Android app developers are not afforded the same financial perks to develop highly polished apps like iOS developers. There is no impetus to refine their apps to run efficiently on a variety of hardware. With that in mind, can we expect a particularly demanding app to run smoothly on Sailfish, an OS that is designed to also work on cheaper hardware? Will this throw Sailfish OS into the same specs race as Android, where it needs more and more processing power than it would ideally require?

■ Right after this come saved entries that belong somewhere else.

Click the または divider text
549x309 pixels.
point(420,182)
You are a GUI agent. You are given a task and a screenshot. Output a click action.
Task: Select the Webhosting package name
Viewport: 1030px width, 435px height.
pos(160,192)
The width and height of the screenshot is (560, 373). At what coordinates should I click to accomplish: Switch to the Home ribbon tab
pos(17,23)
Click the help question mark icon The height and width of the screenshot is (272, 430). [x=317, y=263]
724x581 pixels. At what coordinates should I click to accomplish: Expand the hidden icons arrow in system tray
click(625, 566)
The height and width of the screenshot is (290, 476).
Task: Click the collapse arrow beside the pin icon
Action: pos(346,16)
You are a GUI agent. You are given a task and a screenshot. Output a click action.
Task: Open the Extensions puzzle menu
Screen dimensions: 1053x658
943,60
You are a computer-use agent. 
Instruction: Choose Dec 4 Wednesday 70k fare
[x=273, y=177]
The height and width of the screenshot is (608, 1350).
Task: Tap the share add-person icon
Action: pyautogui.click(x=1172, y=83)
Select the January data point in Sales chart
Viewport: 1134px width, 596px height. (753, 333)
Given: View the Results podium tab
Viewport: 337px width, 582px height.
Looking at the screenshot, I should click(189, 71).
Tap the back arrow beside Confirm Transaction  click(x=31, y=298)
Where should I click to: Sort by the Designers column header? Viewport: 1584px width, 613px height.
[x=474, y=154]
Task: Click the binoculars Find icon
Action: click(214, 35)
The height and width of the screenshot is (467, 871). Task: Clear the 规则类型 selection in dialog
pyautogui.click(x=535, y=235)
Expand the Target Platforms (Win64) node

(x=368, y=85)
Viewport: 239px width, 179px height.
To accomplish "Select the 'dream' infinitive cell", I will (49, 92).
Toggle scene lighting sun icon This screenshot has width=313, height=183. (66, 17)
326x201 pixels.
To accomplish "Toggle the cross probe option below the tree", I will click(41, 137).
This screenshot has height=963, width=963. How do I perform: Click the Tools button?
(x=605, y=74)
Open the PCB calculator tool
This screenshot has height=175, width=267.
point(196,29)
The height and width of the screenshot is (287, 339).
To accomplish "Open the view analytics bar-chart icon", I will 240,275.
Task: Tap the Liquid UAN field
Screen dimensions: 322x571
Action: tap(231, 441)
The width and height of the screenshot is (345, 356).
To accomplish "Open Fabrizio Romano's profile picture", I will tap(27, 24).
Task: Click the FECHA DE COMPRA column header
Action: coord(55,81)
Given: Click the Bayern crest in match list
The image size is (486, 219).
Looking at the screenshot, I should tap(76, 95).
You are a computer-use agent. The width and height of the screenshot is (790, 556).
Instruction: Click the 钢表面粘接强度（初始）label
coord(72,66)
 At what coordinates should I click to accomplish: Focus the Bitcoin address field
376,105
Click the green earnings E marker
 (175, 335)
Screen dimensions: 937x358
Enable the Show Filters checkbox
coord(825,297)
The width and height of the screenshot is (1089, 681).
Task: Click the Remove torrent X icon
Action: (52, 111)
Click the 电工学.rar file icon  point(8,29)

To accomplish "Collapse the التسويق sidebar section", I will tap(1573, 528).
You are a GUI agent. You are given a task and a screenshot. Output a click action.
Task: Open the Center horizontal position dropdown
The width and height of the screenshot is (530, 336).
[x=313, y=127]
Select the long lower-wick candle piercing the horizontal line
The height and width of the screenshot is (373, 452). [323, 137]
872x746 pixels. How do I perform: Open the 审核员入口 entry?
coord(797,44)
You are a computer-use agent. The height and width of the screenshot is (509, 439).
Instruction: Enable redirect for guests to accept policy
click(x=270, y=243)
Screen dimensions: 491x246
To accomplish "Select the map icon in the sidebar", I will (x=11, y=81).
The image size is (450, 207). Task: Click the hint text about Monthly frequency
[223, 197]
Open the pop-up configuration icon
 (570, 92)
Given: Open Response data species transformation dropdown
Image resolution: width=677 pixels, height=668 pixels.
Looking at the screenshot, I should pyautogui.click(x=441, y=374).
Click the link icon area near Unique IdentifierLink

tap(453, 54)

Another concern would be on the Android app developers themselves. These developers code for a living. If their apps already can run natively on Sailfish, why should they optimise it for Sailfish, especially when the monetary rewards is still a mystery? What perks can Jolla as a company offer to developers to entice developers to stimulate its own ecosystem, other than the relative ease of building apps using Qt Quick?
At this point many would definitely wonder why, after so many criticisms, I am still cautiously optimistic on the success of Jolla and Sailfish OS. The answer is simple, really. If the Jolla initiative takes off, it will change the landscape of mobile technology.
Think about it. With an OS that will run on almost every electronic device you own, everything will sync to move around you. Information you saved on your smartphone is automatically synced to your desktop or tablet and vice versa, so your digital life travels with you, regardless of what device you use. You start your car in the morning on the way to work, and your in-car navigation system syncs to your smartphone, reading aloud your appointments and schedule for the day. Calls and texts are redirected to the car’s computer, so you never have to take your hands off the wheel to reply a text or answer a call. In the office, you can sync with your home’s TV to schedule a recording. With such effortless integration between devices, the possibilities are endless. Imagine what Apple has with its integration of iOS and Mac OS, or Windows 8 and Windows Phone 8, but on a far deeper level. That is what Sailfish is aiming to achieve.
Also, don’t forget that this is first and foremost a smartphone OS. As it is the UI is uniquely innovative and intuitive. It takes more than screen sizes to make one-handed usage a breeze, and Jolla built its OS to be effortlessly navigable with one hand. Also, with true multi-tasking capabilities, you decide what apps are open, not the OS.
On the other hand, developers have their perks, too. With an open garden to work on with Sailfish OS, there are no restrictions or limitations to tweak the capabilities of Sailfish and its apps. The Jolla movement was born from a community of developers who believed in the platform, and is a key component of the benefits of an open-sourced OS like Sailfish.
Jolla is fully aware of all of these, and perhaps even more. The risks of spectacularly failing is definitely there, and the development progress of the OS is less than ideal. But a platform that has so much potential to redefine mobile technology is definitely a gamble worth taking, and is probably what drives the team behind Jolla.